→ How to complete this task: Within the listing below, the lines to output run from the one containing "Медосмотр и вредные" through the one containing "Следующий (160, 557)"; copy them exactly and nothing else.

- Opening Delimiter -

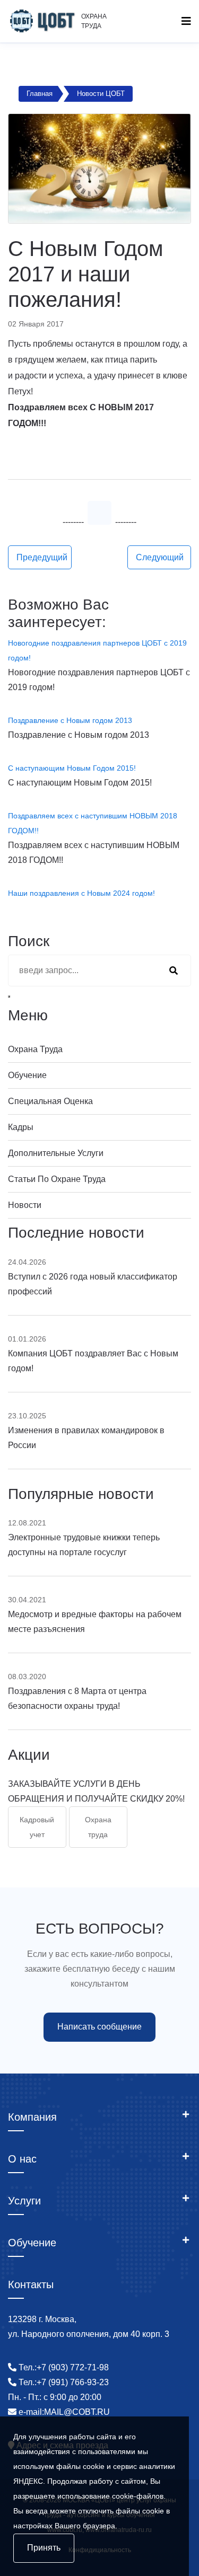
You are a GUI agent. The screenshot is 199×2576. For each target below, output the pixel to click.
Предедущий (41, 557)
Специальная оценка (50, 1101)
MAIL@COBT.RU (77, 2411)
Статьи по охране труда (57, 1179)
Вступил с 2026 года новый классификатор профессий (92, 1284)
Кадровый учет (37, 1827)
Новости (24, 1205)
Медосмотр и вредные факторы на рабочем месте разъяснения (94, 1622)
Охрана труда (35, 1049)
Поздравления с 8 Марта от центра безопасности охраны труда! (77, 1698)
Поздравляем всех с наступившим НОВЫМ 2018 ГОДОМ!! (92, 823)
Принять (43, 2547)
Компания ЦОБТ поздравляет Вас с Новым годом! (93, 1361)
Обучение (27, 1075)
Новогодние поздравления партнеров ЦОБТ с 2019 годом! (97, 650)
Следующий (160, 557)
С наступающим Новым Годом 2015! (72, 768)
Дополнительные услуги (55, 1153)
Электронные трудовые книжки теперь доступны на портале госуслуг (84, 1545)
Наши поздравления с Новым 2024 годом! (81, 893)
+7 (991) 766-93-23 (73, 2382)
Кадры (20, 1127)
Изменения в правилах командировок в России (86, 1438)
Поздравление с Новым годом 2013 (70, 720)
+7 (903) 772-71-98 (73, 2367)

- Closing Delimiter -
- Opening Delimiter -

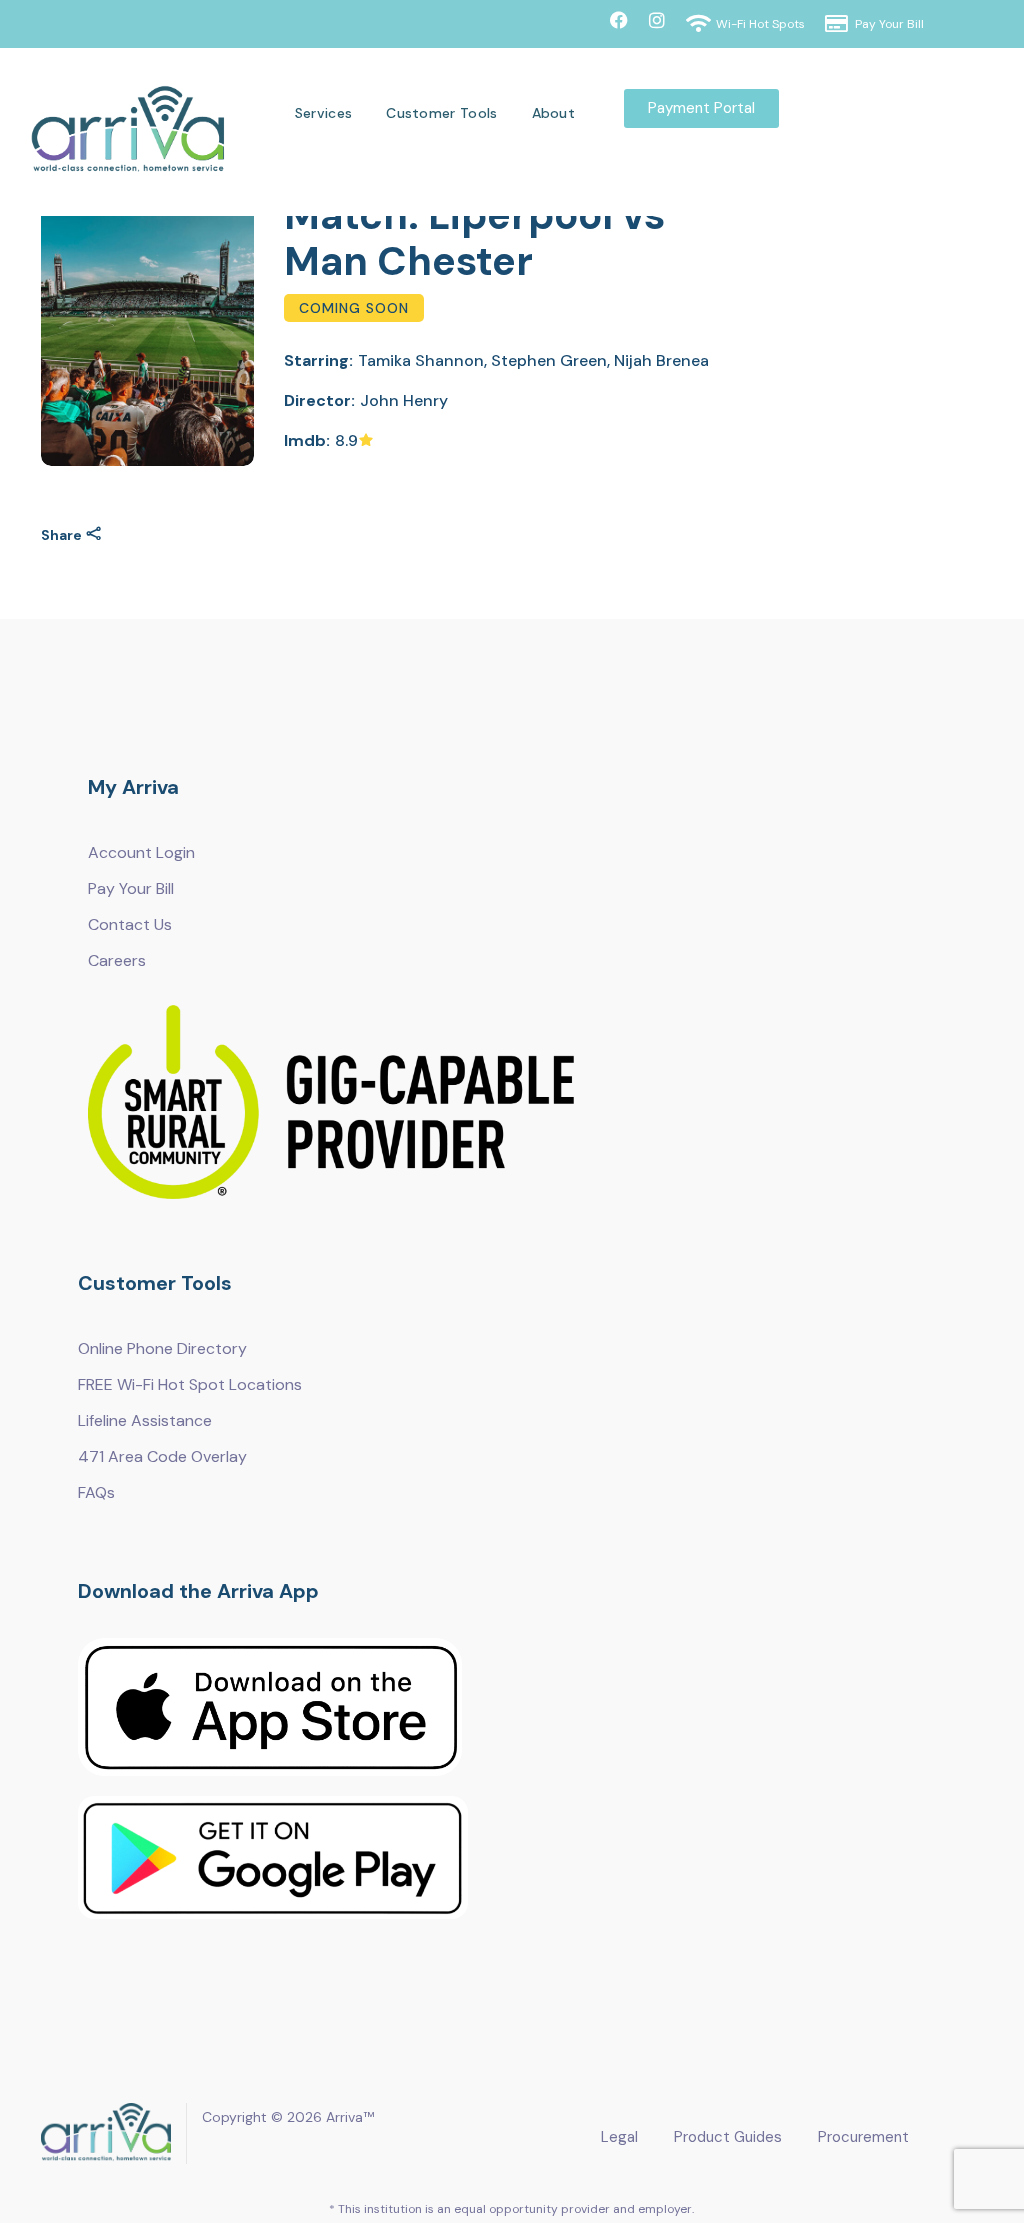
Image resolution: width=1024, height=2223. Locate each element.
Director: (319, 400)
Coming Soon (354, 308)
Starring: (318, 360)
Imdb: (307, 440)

- Closing Delimiter -

→ Result for this task:
Медосмотр и вредные факторы на рабочем месте разъяснения (94, 1622)
Охрана труда (35, 1049)
Поздравления с 8 Марта от центра безопасности охраны труда! (77, 1698)
Поздравляем всех с наступившим НОВЫМ 2018 ГОДОМ!! (92, 823)
Принять (43, 2547)
Компания ЦОБТ поздравляет Вас с Новым годом! (93, 1361)
Обучение (27, 1075)
Новогодние поздравления партнеров ЦОБТ с 2019 годом! (97, 650)
Следующий (160, 557)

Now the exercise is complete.